C’est la décision de la Commission du 26 juillet 2000, dite du safe harbor, prise dans le cadre de la directive 95/46 du 24 octobre 1995 sur le traitement des données personnelles.
- Tu veux donc dire que c’est la Commission européenne qui s’est pris une raclée devant la CJUE ?
- Oui.
- Magnifique, ça montre que les institutions fonctionnent…
-
Pas du tout. Ça montre que la CJUE, une fois de plus, sait imposer les
principes du droit aux groupes les plus puissants, mais c’est une
faillite de toutes les autres institutions européennes et nationales. Il
y a dans chaque État un gouvernement et un parlement, et il existe au
sein de l’Union européenne, un gouvernement avec le Conseil européen et
un Parlement… Il existe aussi maintes ONG, qui passent leur temps à
s’exciter sur les Etats faibles et les minorités… Mais personne de tout
ce joli monde n’envisage d’attaquer les États-Unis devant la Cour de
justice. Nous devons de cette remarquable décision de justice à
l’initiative d’un étudiant autrichien, Maximillian Schrems, utilisateur de Facebook.

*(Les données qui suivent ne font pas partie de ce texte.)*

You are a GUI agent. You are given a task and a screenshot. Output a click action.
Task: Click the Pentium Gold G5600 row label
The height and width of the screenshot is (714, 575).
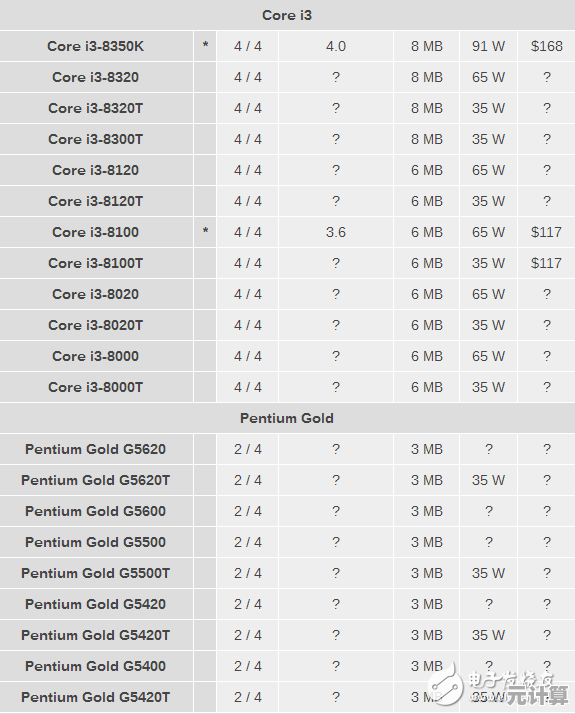pyautogui.click(x=96, y=511)

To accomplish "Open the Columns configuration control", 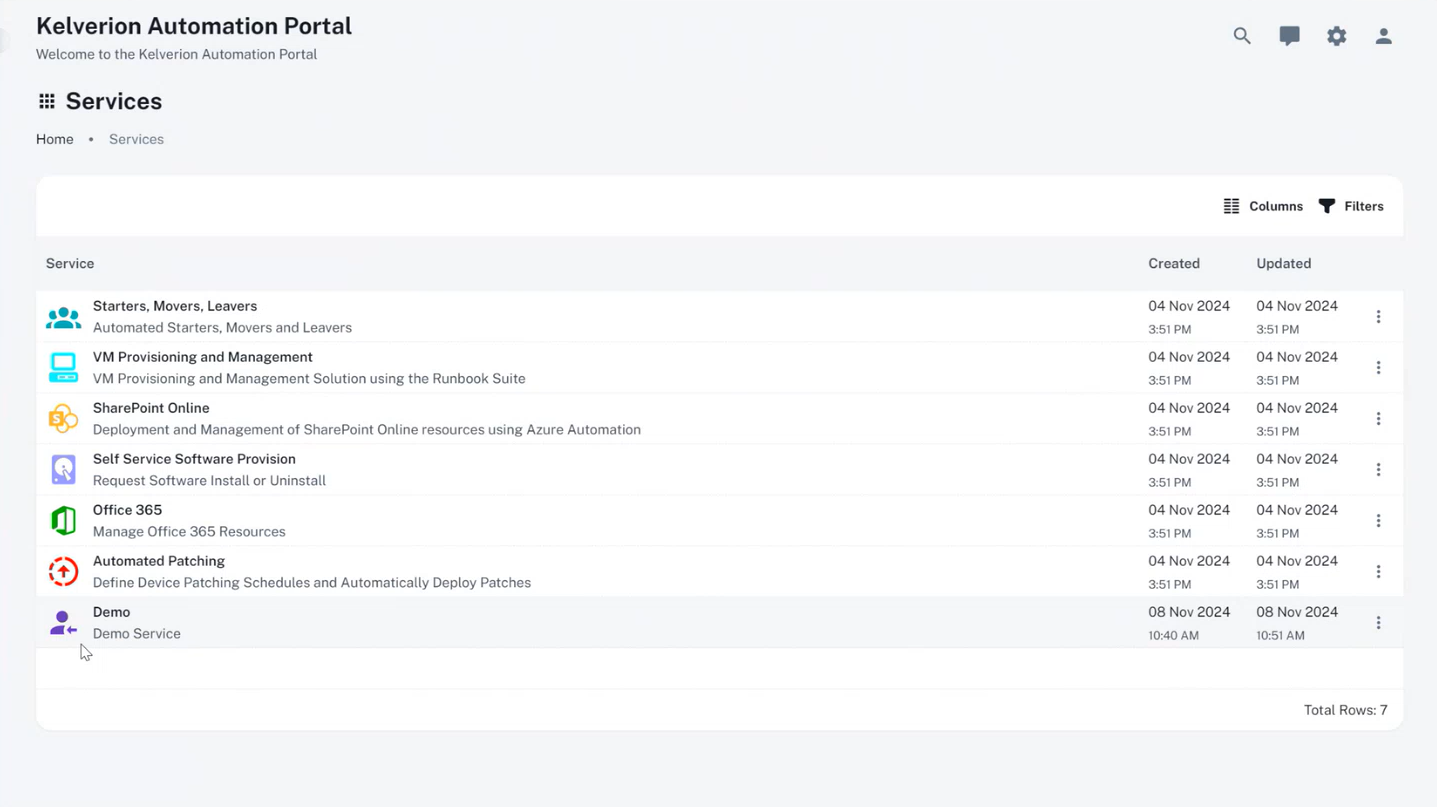I will click(1263, 206).
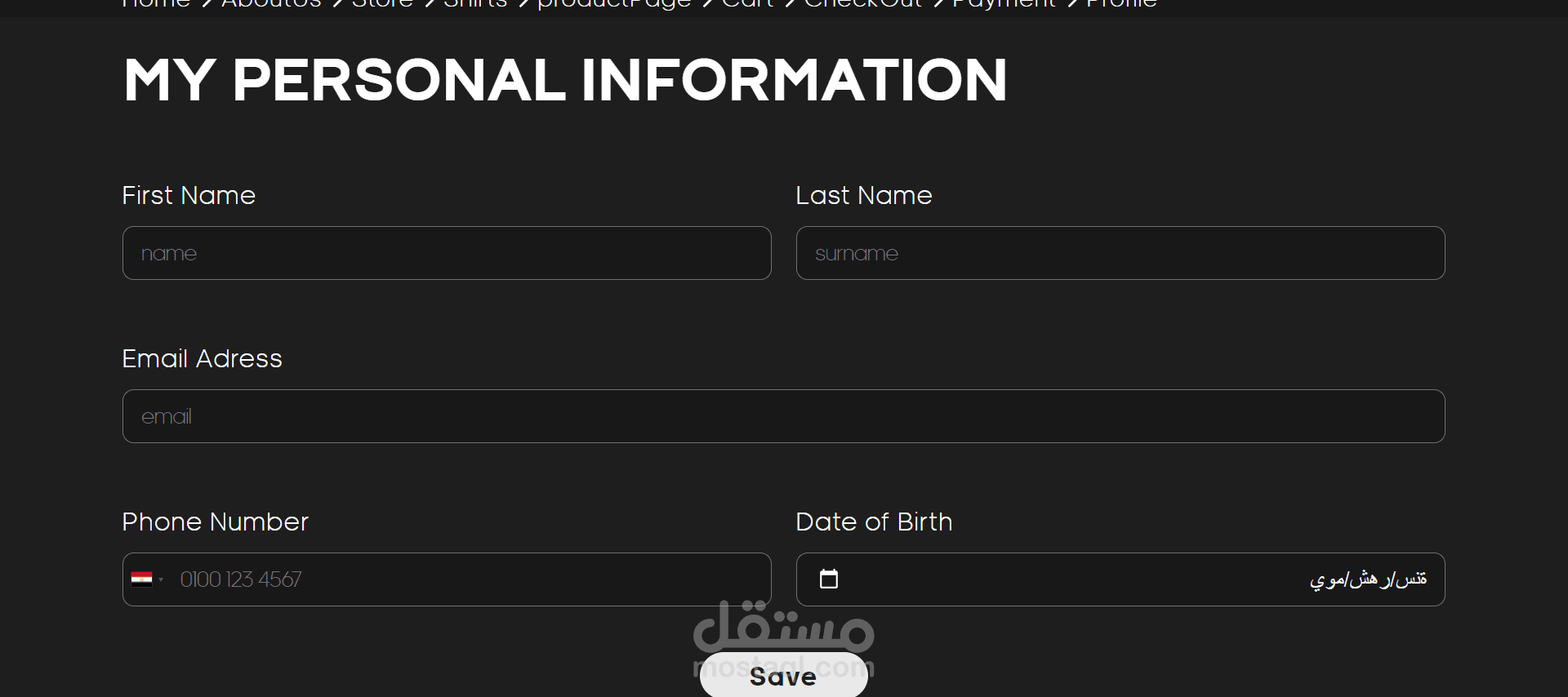Select the Payment breadcrumb link

1004,3
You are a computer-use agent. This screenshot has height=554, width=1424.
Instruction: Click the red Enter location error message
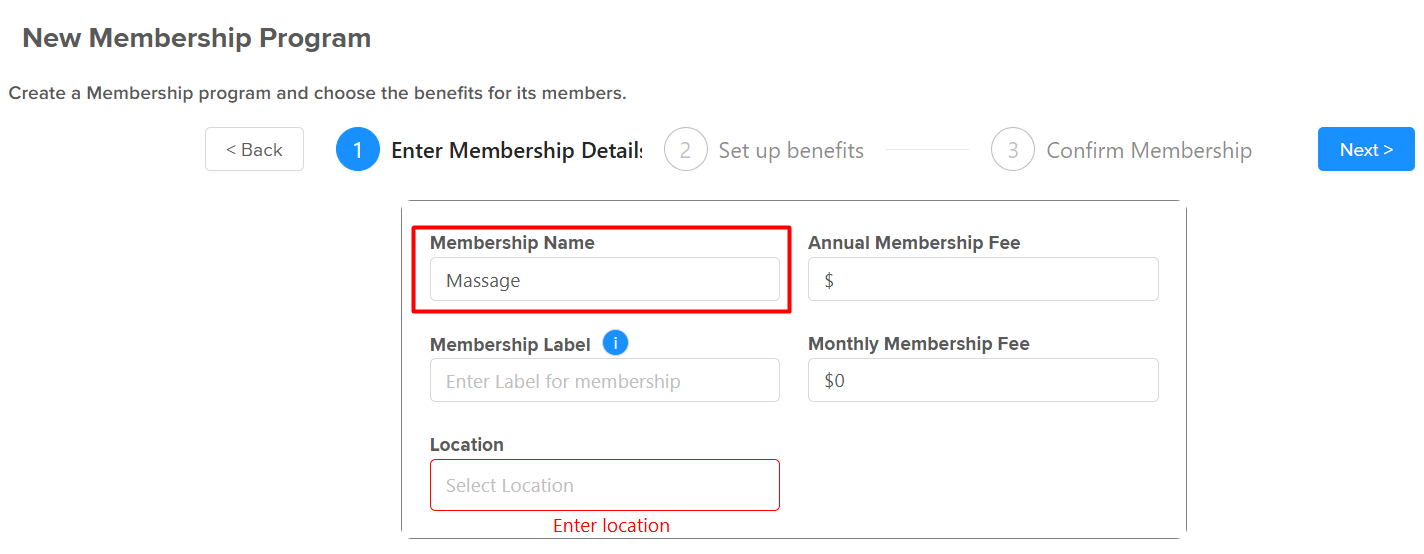pos(611,525)
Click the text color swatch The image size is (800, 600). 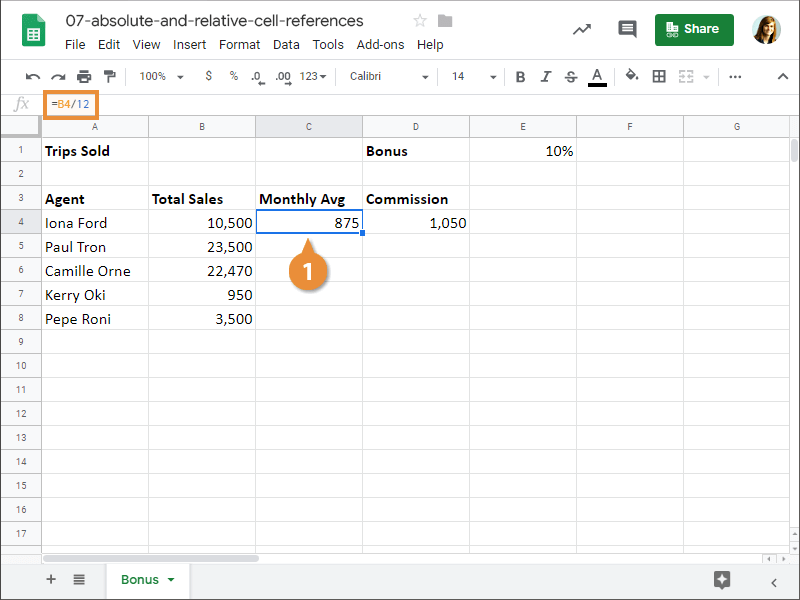597,77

- Ah bon, un étudiant, comme çà, tout seul ?
- Oui.
- Et si cet étudiant autrichien n’avait rien fait ?
-
Les États-Unis continueraient à se gaver de nos données personnelles,
fouillant notre vie privée, déterminant nos algorithmes, établissant
l’arbre de nos amis, de nos centres d’intérêts, de nos opinions, de tous
nos secrets.
- Et pourquoi cet étudiant a réagi ?
-
Il était utilisateur de Facebook depuis 2008, et avait donc gentiment
signé son accord pour le transfert des données individuelles recueillies
par son site vers des serveurs situés aux US. Mais en 2013, il y a eu
les révélations d’un certain Edward Snowden sur les activités de la National Security Agency (NSA). Oki ?
- Oki.
-
Maximillian a fait le constat que le droit et les pratiques US
n’offraient aucune garantie pour la protection de l’intimité de la vie
privée, et il a saisi la justice pour obtenir la suspension de ces
transferts. L’affaire est venue devant la High Court of Ireland,
qui en substance a jugé qu’effectivement les données relevant de la vie
privée étaient exploitées sans aucune garantie au US, dans la mesure
cela remettait en cause la décision de la Commission européenne, prise
en application de la directive 95/46, il fallait saisir la CJUE, qui
seule peut décider si une décision de la Commission est valide ou non.
-
Cela veut donc dire qu’aucune institution nationale ou européenne et
qu’aucun parlementaire national ou européen n’a réagi, et que cet
immense progrès dans les libertés individuelles doit tout à l’initiative
d’un étudiant ?
-
Oui et c’est à la fois consternant et rassurant. C’est consternant car
cela montre le naufrage des institutions démocratiques. Les lascars qui
vont encore chercher à nous culpabiliser si on ne vote pas pour eux, ne
montrent qu’ils ne servent à rien... C’est également rassurant car, dans
l’Etat de droit, chacun peut agir pour défendre les libertés. Gardez
bien en mémoire l’image de cet étudiant qui, parce qu’il a un
raisonnement juste, dézingue la Commission européenne devant la CJUE,
démontre que les États-Unis sont une zone de non-droit, et ridiculise
les élus qui ont abandonné le peuple.
- Comment a jugé la CJUE ?
- Ce qui était en cause, c’était la validité de la décision de la Commission du 26 juillet 2000, le safe harbor,
autorisant le transfert des données vers les US. Pour donner un tel
accord, la Commission était tenue de constater que les États-Unis
assuraient effectivement, en raison de leur législation interne ou de
leurs engagements internationaux, un niveau de protection des droits
fondamentaux substantiellement équivalent à celui garanti au sein de
l’Union européenne.
- Et… ?
-
La protection est aux US totalement bidon. Les entreprises étaient
tenues car elles s’engageaient, mais cet engagement était inopposable
aux autorités publiques US, qui faisait ce qu’elles voulaient, quand
elles voulaient. Il suffisait à ces autorités d’invoquer des exigences
relatives à la sécurité nationale, à l’intérêt public et au respect des
lois des États-Unis pour s’attribuer sans contrôle la gestion des
données individuelles.
- Brrr…
-
… avec la précision qu’il n’existe aucun recours juridique efficace aux
États-Unis, et encore moins aucun contrôle international car les
États-Unis sont restés au stade du tribalisme judiciaire, refusant tout
contrôle extérieur, comme le fait la Corée du Nord.